[Task input]
....................
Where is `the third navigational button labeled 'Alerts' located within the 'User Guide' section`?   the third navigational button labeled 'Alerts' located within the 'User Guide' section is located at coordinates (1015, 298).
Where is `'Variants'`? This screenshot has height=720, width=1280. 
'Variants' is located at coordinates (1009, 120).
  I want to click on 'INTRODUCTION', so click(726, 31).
....................
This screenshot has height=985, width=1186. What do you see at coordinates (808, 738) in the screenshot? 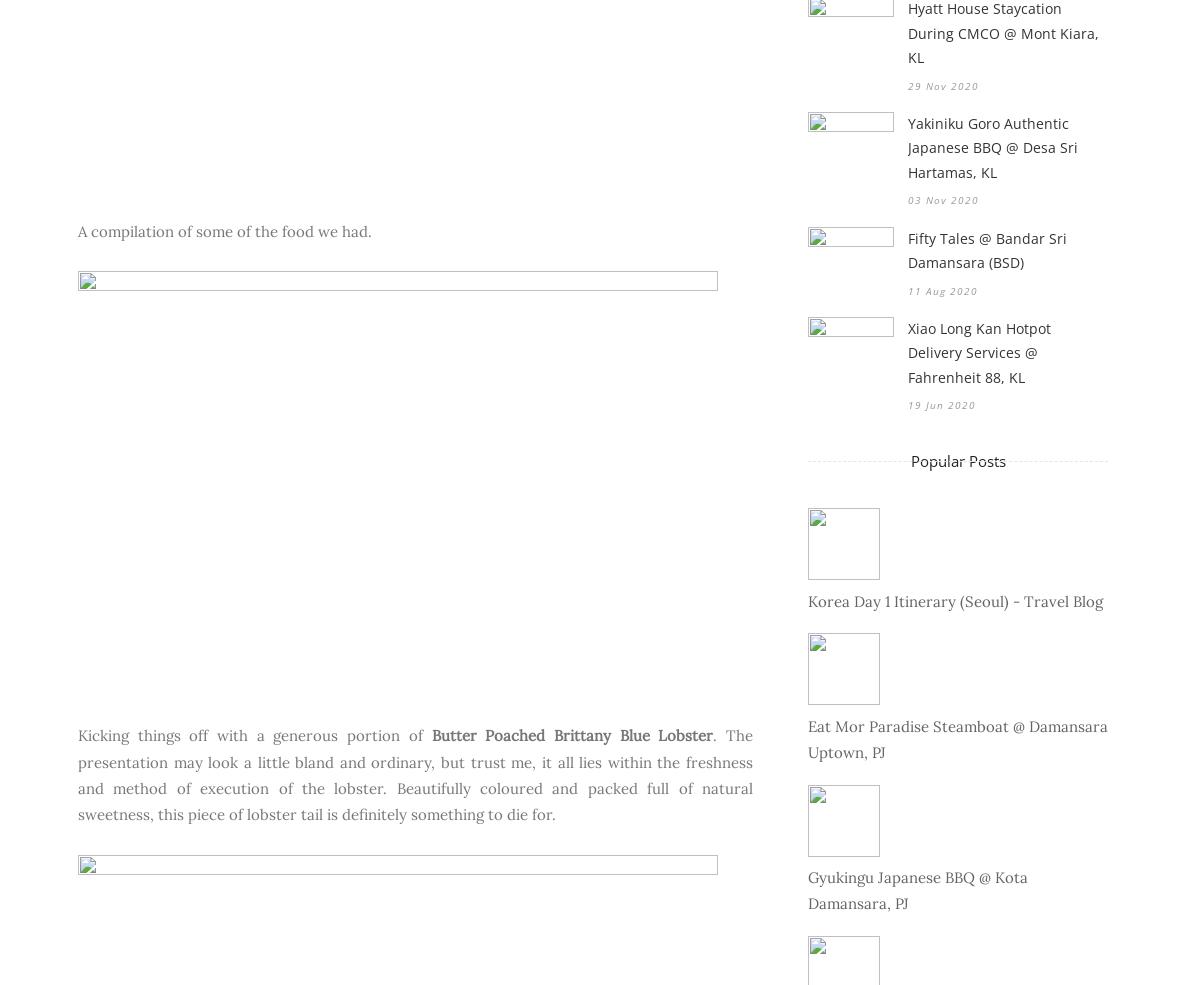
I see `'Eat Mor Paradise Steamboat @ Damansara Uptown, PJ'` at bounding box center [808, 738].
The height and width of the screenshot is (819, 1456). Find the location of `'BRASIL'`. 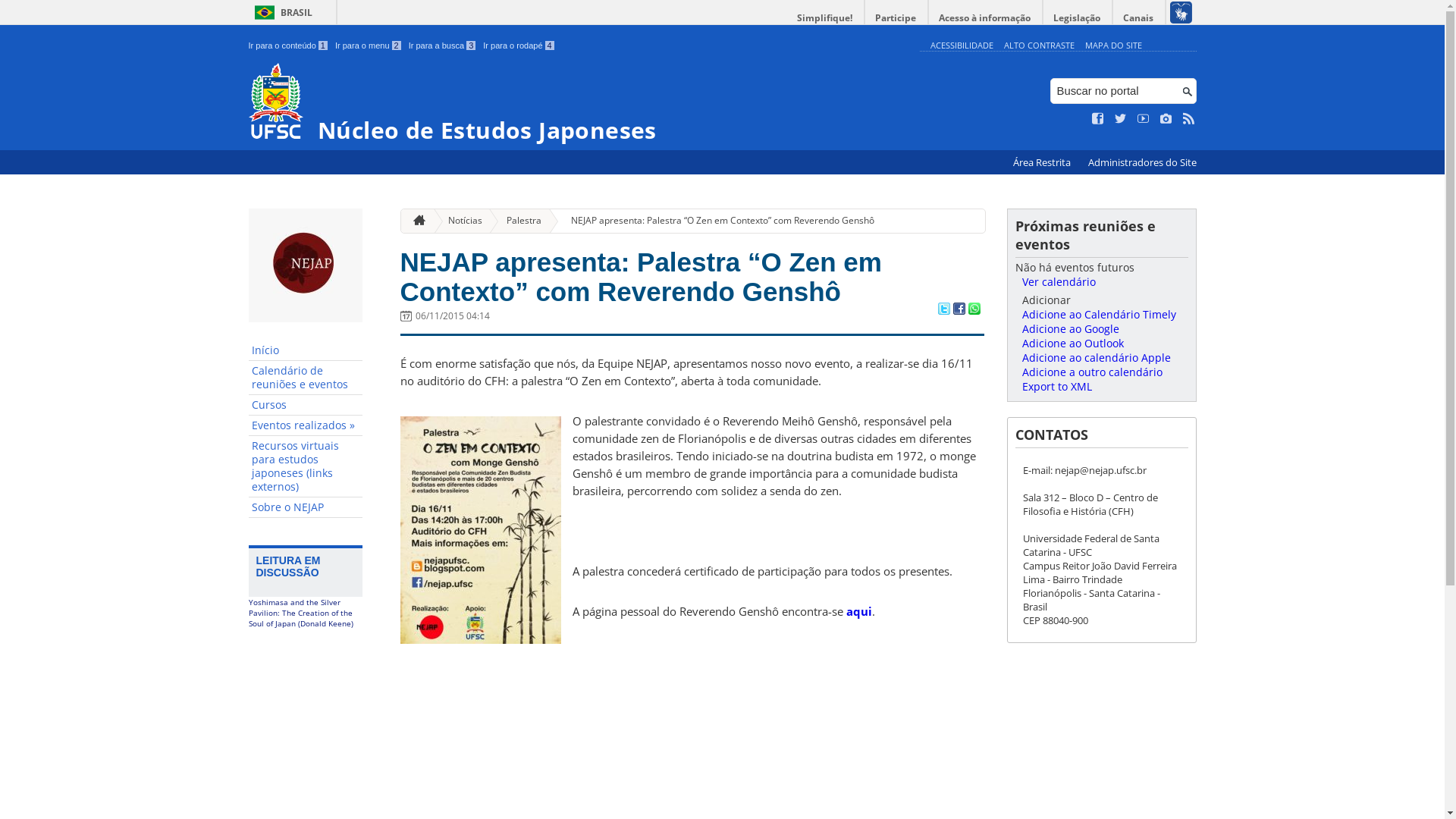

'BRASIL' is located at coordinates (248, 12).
....................
[Task instructions] Write out again, unchanged, the items from the line containing "has height=720, width=1280." through the line containing "I want to click", including both of those lines.

[Output for this exercise]
Where is `'Variants'`? This screenshot has height=720, width=1280. 
'Variants' is located at coordinates (1009, 120).
  I want to click on 'INTRODUCTION', so click(726, 31).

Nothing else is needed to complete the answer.